--- Data ---
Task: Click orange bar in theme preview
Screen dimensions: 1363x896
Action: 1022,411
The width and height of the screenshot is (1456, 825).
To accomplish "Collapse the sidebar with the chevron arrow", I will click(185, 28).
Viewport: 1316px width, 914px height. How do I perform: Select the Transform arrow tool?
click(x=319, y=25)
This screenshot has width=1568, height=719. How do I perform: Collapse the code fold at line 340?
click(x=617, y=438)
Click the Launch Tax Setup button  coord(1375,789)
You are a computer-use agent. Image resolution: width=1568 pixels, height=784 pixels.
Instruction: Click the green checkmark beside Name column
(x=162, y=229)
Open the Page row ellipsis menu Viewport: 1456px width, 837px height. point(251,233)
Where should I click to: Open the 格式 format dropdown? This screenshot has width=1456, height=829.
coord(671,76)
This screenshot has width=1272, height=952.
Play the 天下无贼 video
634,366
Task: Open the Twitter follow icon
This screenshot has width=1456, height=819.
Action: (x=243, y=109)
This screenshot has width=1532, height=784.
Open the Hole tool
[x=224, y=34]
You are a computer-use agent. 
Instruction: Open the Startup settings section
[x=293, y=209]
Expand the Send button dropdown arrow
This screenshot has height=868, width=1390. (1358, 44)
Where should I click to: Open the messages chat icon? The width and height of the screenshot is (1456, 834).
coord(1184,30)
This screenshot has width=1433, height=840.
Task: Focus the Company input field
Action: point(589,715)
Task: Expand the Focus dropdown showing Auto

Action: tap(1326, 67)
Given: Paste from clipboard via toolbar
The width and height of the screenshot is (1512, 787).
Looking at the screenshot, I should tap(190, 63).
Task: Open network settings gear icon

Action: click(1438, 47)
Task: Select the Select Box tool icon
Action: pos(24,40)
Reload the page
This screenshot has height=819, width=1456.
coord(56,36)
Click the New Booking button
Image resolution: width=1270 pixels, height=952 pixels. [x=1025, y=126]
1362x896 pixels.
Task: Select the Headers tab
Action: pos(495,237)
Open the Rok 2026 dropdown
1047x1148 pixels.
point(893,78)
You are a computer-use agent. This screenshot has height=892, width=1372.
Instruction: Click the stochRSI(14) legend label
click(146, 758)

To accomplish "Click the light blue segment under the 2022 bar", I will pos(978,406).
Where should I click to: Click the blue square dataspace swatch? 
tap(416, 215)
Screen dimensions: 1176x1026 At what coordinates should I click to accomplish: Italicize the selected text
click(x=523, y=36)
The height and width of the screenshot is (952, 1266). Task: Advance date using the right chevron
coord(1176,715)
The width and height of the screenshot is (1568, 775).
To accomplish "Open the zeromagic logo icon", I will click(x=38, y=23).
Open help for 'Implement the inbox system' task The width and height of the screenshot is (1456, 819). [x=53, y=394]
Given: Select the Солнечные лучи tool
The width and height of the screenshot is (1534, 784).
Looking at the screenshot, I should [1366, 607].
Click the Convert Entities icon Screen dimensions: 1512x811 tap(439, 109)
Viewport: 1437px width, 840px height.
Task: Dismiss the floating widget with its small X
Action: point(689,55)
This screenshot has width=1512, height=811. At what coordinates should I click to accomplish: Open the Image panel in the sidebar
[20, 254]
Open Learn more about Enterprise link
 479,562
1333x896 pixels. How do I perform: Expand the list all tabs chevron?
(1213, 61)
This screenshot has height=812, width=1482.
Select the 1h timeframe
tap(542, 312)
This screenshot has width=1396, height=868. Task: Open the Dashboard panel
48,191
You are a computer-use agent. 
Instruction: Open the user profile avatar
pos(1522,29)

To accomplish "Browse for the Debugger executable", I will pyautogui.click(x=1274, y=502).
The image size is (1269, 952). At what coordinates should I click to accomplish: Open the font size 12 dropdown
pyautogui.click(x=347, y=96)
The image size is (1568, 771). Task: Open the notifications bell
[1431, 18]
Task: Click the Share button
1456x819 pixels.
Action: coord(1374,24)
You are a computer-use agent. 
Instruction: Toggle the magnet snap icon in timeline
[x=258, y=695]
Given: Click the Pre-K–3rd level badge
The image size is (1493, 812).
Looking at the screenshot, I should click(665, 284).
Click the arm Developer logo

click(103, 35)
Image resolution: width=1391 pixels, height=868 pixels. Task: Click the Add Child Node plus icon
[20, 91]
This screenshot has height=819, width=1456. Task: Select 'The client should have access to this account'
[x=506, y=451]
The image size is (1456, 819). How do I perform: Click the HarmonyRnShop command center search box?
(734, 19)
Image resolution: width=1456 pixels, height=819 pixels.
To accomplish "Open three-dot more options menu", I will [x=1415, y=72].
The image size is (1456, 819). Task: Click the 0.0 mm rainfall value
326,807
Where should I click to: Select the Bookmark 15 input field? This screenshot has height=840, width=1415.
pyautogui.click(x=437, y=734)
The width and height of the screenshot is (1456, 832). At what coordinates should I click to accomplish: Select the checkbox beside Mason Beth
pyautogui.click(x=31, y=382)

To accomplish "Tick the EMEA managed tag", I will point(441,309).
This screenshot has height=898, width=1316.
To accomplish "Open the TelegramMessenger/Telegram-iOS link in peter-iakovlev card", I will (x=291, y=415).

--- Task to carry out ---
Once you have read the material, set it down again word for word.

--- Solved problem ---
Task: Click orange bar in theme preview
Screen dimensions: 1363x896
Action: 1022,411
The width and height of the screenshot is (1456, 825).
To accomplish "Collapse the sidebar with the chevron arrow", I will click(185, 28).
Viewport: 1316px width, 914px height. How do I perform: Select the Transform arrow tool?
click(x=319, y=25)
This screenshot has width=1568, height=719. How do I perform: Collapse the code fold at line 340?
click(x=617, y=438)
Click the Launch Tax Setup button  coord(1375,789)
You are a computer-use agent. Image resolution: width=1568 pixels, height=784 pixels.
Instruction: Click the green checkmark beside Name column
(x=162, y=229)
Open the Page row ellipsis menu Viewport: 1456px width, 837px height. point(251,233)
Where should I click to: Open the 格式 format dropdown? This screenshot has width=1456, height=829.
coord(671,76)
This screenshot has width=1272, height=952.
Play the 天下无贼 video
634,366
Task: Open the Twitter follow icon
This screenshot has width=1456, height=819.
Action: (x=243, y=109)
This screenshot has width=1532, height=784.
Open the Hole tool
[x=224, y=34]
You are a computer-use agent. 
Instruction: Open the Startup settings section
[x=293, y=209]
Expand the Send button dropdown arrow
This screenshot has height=868, width=1390. (1358, 44)
Where should I click to: Open the messages chat icon? The width and height of the screenshot is (1456, 834).
coord(1184,30)
This screenshot has width=1433, height=840.
Task: Focus the Company input field
Action: point(589,715)
Task: Expand the Focus dropdown showing Auto

Action: tap(1326, 67)
Given: Paste from clipboard via toolbar
The width and height of the screenshot is (1512, 787).
Looking at the screenshot, I should tap(190, 63).
Task: Open network settings gear icon

Action: click(1438, 47)
Task: Select the Select Box tool icon
Action: pos(24,40)
Reload the page
This screenshot has height=819, width=1456.
coord(56,36)
Click the New Booking button
Image resolution: width=1270 pixels, height=952 pixels. [x=1025, y=126]
1362x896 pixels.
Task: Select the Headers tab
Action: pos(495,237)
Open the Rok 2026 dropdown
1047x1148 pixels.
point(893,78)
You are a computer-use agent. This screenshot has height=892, width=1372.
Instruction: Click the stochRSI(14) legend label
click(146, 758)

To accomplish "Click the light blue segment under the 2022 bar", I will pos(978,406).
Where should I click to: Click the blue square dataspace swatch? 
tap(416, 215)
Screen dimensions: 1176x1026 At what coordinates should I click to accomplish: Italicize the selected text
click(x=523, y=36)
The height and width of the screenshot is (952, 1266). Task: Advance date using the right chevron
coord(1176,715)
The width and height of the screenshot is (1568, 775).
To accomplish "Open the zeromagic logo icon", I will click(x=38, y=23).
Open help for 'Implement the inbox system' task The width and height of the screenshot is (1456, 819). [x=53, y=394]
Given: Select the Солнечные лучи tool
The width and height of the screenshot is (1534, 784).
Looking at the screenshot, I should [1366, 607].
Click the Convert Entities icon Screen dimensions: 1512x811 tap(439, 109)
Viewport: 1437px width, 840px height.
Task: Dismiss the floating widget with its small X
Action: point(689,55)
This screenshot has width=1512, height=811. At what coordinates should I click to accomplish: Open the Image panel in the sidebar
[20, 254]
Open Learn more about Enterprise link
 479,562
1333x896 pixels. How do I perform: Expand the list all tabs chevron?
(1213, 61)
This screenshot has height=812, width=1482.
Select the 1h timeframe
tap(542, 312)
This screenshot has width=1396, height=868. Task: Open the Dashboard panel
48,191
You are a computer-use agent. 
Instruction: Open the user profile avatar
pos(1522,29)

To accomplish "Browse for the Debugger executable", I will pyautogui.click(x=1274, y=502).
The image size is (1269, 952). At what coordinates should I click to accomplish: Open the font size 12 dropdown
pyautogui.click(x=347, y=96)
The image size is (1568, 771). Task: Open the notifications bell
[1431, 18]
Task: Click the Share button
1456x819 pixels.
Action: coord(1374,24)
You are a computer-use agent. 
Instruction: Toggle the magnet snap icon in timeline
[x=258, y=695]
Given: Click the Pre-K–3rd level badge
The image size is (1493, 812).
Looking at the screenshot, I should click(665, 284).
Click the arm Developer logo

click(103, 35)
Image resolution: width=1391 pixels, height=868 pixels. Task: Click the Add Child Node plus icon
[20, 91]
This screenshot has height=819, width=1456. Task: Select 'The client should have access to this account'
[x=506, y=451]
The image size is (1456, 819). How do I perform: Click the HarmonyRnShop command center search box?
(734, 19)
Image resolution: width=1456 pixels, height=819 pixels.
To accomplish "Open three-dot more options menu", I will [x=1415, y=72].
The image size is (1456, 819). Task: Click the 0.0 mm rainfall value
326,807
Where should I click to: Select the Bookmark 15 input field? This screenshot has height=840, width=1415.
pyautogui.click(x=437, y=734)
The width and height of the screenshot is (1456, 832). At what coordinates should I click to accomplish: Select the checkbox beside Mason Beth
pyautogui.click(x=31, y=382)

To accomplish "Tick the EMEA managed tag", I will point(441,309).
This screenshot has height=898, width=1316.
To accomplish "Open the TelegramMessenger/Telegram-iOS link in peter-iakovlev card", I will (x=291, y=415).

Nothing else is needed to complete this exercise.